Application of luteolin nanomicelles anti-glioma effect with improvement in vitro and in vivo.

Glioblastoma multiforme (GBM) is one of the most common and malignant tumor. Luteolin, a polyphenolic compound, has been proposed to have anti-tumor activity against various cancers. However, the greatest obstacle in the administration of luteolin is its hydrophobicity as well as the low oral bioavailability. In this study, we formulated luteolin-loaded MPEG-PCL (Luteolin/MPEG-PCL) micelles aiming to improve its solubility in aqueous solution and investigate the anti-tumor effect on glioma in vitro and in vivo. The spherical Luteolin/MPEG-PCL micelles were completely dispersible in normal saline and could release luteolin in a sustained manner in vitro. We demonstrated that Luteolin/MPEG-PCL micelles had stronger cytotoxicity and induced a higher percentage of apoptosis in C6 and U87 cells than free luteolin in vitro.

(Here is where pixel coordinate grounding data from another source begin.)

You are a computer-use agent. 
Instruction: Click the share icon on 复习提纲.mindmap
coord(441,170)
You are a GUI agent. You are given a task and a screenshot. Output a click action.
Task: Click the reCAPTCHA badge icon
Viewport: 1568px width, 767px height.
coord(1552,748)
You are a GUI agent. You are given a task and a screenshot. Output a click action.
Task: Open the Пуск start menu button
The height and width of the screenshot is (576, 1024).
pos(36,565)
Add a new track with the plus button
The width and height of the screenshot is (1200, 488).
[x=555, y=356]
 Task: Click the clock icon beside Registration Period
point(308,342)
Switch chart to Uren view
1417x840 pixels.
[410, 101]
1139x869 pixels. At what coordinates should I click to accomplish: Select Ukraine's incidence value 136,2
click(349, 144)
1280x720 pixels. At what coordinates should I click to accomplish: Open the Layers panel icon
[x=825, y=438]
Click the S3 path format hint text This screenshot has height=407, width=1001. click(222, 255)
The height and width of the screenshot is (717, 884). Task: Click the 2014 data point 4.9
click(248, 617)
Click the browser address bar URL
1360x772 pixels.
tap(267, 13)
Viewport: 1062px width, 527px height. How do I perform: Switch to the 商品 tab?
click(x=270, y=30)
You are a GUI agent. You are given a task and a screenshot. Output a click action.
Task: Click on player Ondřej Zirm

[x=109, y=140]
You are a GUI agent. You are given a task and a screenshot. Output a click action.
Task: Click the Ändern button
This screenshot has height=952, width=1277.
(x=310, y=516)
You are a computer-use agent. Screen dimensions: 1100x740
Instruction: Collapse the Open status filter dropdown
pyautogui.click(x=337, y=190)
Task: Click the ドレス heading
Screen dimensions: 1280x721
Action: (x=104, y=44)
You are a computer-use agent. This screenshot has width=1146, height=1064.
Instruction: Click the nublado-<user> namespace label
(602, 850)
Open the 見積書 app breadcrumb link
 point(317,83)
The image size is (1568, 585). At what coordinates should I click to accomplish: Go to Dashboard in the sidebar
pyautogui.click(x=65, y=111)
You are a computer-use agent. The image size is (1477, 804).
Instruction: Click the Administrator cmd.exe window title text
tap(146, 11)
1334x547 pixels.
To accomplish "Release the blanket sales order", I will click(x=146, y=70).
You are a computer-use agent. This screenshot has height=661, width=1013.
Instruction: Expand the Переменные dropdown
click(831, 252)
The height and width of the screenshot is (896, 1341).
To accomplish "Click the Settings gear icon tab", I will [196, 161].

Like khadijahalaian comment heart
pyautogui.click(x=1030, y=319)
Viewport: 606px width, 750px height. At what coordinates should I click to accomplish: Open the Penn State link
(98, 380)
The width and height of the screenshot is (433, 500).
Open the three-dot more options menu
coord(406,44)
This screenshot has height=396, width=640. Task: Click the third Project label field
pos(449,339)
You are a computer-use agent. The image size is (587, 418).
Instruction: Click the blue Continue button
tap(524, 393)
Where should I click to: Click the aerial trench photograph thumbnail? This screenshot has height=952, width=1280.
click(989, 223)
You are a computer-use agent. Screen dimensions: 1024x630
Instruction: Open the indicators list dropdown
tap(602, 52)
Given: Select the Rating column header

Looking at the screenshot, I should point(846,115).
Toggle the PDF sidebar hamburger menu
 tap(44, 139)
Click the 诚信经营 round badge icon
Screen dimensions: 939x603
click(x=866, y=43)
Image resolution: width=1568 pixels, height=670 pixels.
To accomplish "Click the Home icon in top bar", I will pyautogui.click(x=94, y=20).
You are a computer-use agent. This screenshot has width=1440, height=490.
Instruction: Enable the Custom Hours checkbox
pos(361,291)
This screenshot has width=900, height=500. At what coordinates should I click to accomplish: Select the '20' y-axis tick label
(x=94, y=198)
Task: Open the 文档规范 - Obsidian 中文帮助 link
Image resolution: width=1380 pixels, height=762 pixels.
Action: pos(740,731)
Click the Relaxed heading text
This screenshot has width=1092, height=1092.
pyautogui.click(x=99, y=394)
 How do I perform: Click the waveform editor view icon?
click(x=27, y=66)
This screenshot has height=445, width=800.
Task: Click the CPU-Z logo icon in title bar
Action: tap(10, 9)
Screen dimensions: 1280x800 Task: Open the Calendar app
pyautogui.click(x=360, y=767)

The immunohistochemical study revealed that Luteolin/MPEG-PCL micelles induced more glioma cell apoptosis than free luteolin and inhibited neovascularization in tumor tissues. The Pro-caspase9 and Bcl-2 down-regulation and cleaved-caspase9 and Bax up-regulation suggested that luteolin induced apoptosis via the mitochondrial pathway in vitro. What is more, we found the drug could cumulated much more in the nano-drug group than free drug group through imaging in vivo. In conclusion, the Luteolin/MPEG-PCL micelles have the potential clinical application in glioma chemotherapy.